Given data: Begin
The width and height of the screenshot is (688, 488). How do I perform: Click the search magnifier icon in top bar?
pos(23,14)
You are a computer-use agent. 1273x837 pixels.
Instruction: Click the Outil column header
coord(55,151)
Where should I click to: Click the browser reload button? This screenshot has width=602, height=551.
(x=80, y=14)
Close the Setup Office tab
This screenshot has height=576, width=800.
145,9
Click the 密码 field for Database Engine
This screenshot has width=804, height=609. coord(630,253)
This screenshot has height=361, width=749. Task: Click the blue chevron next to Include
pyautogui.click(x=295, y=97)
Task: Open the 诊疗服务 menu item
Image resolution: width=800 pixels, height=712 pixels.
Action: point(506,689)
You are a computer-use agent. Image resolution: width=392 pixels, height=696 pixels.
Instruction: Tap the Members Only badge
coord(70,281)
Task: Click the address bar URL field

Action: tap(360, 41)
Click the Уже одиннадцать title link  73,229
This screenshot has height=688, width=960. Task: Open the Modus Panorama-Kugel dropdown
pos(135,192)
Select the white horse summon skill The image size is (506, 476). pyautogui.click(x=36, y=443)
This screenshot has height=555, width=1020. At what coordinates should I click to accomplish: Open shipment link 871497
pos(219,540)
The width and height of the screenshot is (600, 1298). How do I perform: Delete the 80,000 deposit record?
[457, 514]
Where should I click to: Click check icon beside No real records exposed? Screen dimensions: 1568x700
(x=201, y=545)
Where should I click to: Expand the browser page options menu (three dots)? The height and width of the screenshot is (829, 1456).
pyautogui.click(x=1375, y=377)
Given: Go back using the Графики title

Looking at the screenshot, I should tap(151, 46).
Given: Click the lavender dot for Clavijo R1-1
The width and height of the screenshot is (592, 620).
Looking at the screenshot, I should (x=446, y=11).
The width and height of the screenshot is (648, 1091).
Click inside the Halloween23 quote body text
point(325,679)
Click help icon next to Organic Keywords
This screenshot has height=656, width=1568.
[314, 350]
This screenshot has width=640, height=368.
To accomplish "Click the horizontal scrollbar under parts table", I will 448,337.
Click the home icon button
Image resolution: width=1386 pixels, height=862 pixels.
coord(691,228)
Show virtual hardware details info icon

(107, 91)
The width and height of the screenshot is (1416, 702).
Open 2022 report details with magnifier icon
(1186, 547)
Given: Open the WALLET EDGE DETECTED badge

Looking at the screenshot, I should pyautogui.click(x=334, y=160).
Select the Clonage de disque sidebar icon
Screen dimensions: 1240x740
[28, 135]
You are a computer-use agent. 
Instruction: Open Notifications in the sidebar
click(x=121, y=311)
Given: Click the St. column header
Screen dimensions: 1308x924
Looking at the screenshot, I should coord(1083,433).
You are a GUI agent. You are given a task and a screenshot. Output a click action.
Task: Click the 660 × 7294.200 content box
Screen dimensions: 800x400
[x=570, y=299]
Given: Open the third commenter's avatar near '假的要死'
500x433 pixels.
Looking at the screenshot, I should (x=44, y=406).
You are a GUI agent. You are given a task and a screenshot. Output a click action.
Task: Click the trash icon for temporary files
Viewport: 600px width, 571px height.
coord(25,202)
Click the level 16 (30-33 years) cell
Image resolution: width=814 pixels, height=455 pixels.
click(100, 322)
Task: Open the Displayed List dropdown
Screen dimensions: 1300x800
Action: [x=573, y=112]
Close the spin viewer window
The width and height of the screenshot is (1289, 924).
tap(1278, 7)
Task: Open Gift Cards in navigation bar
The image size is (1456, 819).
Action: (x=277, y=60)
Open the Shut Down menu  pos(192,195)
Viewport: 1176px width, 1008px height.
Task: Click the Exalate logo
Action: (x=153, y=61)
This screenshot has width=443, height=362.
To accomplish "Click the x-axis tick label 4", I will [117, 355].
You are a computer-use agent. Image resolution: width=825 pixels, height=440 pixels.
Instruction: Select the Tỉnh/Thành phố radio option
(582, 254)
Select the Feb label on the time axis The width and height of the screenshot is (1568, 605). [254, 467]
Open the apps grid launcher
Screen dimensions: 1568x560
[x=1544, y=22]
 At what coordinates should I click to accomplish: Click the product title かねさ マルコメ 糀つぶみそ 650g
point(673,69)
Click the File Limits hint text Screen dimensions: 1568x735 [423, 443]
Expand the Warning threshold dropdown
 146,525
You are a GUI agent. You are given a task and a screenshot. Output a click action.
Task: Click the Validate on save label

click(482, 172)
Given data: End
**Task directions**: Print the records once more, exactly as written.

**Solution below**:
The width and height of the screenshot is (688, 488). How do I perform: Click the search magnifier icon in top bar?
pos(23,14)
You are a computer-use agent. 1273x837 pixels.
Instruction: Click the Outil column header
coord(55,151)
Where should I click to: Click the browser reload button? This screenshot has width=602, height=551.
(x=80, y=14)
Close the Setup Office tab
This screenshot has height=576, width=800.
145,9
Click the 密码 field for Database Engine
This screenshot has width=804, height=609. coord(630,253)
This screenshot has height=361, width=749. Task: Click the blue chevron next to Include
pyautogui.click(x=295, y=97)
Task: Open the 诊疗服务 menu item
Image resolution: width=800 pixels, height=712 pixels.
Action: point(506,689)
You are a computer-use agent. Image resolution: width=392 pixels, height=696 pixels.
Instruction: Tap the Members Only badge
coord(70,281)
Task: Click the address bar URL field

Action: tap(360, 41)
Click the Уже одиннадцать title link  73,229
This screenshot has height=688, width=960. Task: Open the Modus Panorama-Kugel dropdown
pos(135,192)
Select the white horse summon skill The image size is (506, 476). pyautogui.click(x=36, y=443)
This screenshot has height=555, width=1020. At what coordinates should I click to accomplish: Open shipment link 871497
pos(219,540)
The width and height of the screenshot is (600, 1298). How do I perform: Delete the 80,000 deposit record?
[457, 514]
Where should I click to: Click check icon beside No real records exposed? Screen dimensions: 1568x700
(x=201, y=545)
Where should I click to: Expand the browser page options menu (three dots)? The height and width of the screenshot is (829, 1456).
pyautogui.click(x=1375, y=377)
Given: Go back using the Графики title

Looking at the screenshot, I should tap(151, 46).
Given: Click the lavender dot for Clavijo R1-1
The width and height of the screenshot is (592, 620).
Looking at the screenshot, I should (x=446, y=11).
The width and height of the screenshot is (648, 1091).
Click inside the Halloween23 quote body text
point(325,679)
Click help icon next to Organic Keywords
This screenshot has height=656, width=1568.
[314, 350]
This screenshot has width=640, height=368.
To accomplish "Click the horizontal scrollbar under parts table", I will 448,337.
Click the home icon button
Image resolution: width=1386 pixels, height=862 pixels.
coord(691,228)
Show virtual hardware details info icon

(107, 91)
The width and height of the screenshot is (1416, 702).
Open 2022 report details with magnifier icon
(1186, 547)
Given: Open the WALLET EDGE DETECTED badge

Looking at the screenshot, I should pyautogui.click(x=334, y=160).
Select the Clonage de disque sidebar icon
Screen dimensions: 1240x740
[28, 135]
You are a computer-use agent. 
Instruction: Open Notifications in the sidebar
click(x=121, y=311)
Given: Click the St. column header
Screen dimensions: 1308x924
Looking at the screenshot, I should coord(1083,433).
You are a GUI agent. You are given a task and a screenshot. Output a click action.
Task: Click the 660 × 7294.200 content box
Screen dimensions: 800x400
[x=570, y=299]
Given: Open the third commenter's avatar near '假的要死'
500x433 pixels.
Looking at the screenshot, I should (x=44, y=406).
You are a GUI agent. You are given a task and a screenshot. Output a click action.
Task: Click the trash icon for temporary files
Viewport: 600px width, 571px height.
coord(25,202)
Click the level 16 (30-33 years) cell
Image resolution: width=814 pixels, height=455 pixels.
click(100, 322)
Task: Open the Displayed List dropdown
Screen dimensions: 1300x800
Action: [x=573, y=112]
Close the spin viewer window
The width and height of the screenshot is (1289, 924).
tap(1278, 7)
Task: Open Gift Cards in navigation bar
The image size is (1456, 819).
Action: (x=277, y=60)
Open the Shut Down menu  pos(192,195)
Viewport: 1176px width, 1008px height.
Task: Click the Exalate logo
Action: (x=153, y=61)
This screenshot has width=443, height=362.
To accomplish "Click the x-axis tick label 4", I will [117, 355].
You are a computer-use agent. Image resolution: width=825 pixels, height=440 pixels.
Instruction: Select the Tỉnh/Thành phố radio option
(582, 254)
Select the Feb label on the time axis The width and height of the screenshot is (1568, 605). [254, 467]
Open the apps grid launcher
Screen dimensions: 1568x560
[x=1544, y=22]
 At what coordinates should I click to accomplish: Click the product title かねさ マルコメ 糀つぶみそ 650g
point(673,69)
Click the File Limits hint text Screen dimensions: 1568x735 [423, 443]
Expand the Warning threshold dropdown
 146,525
You are a GUI agent. You are given a task and a screenshot. Output a click action.
Task: Click the Validate on save label

click(482, 172)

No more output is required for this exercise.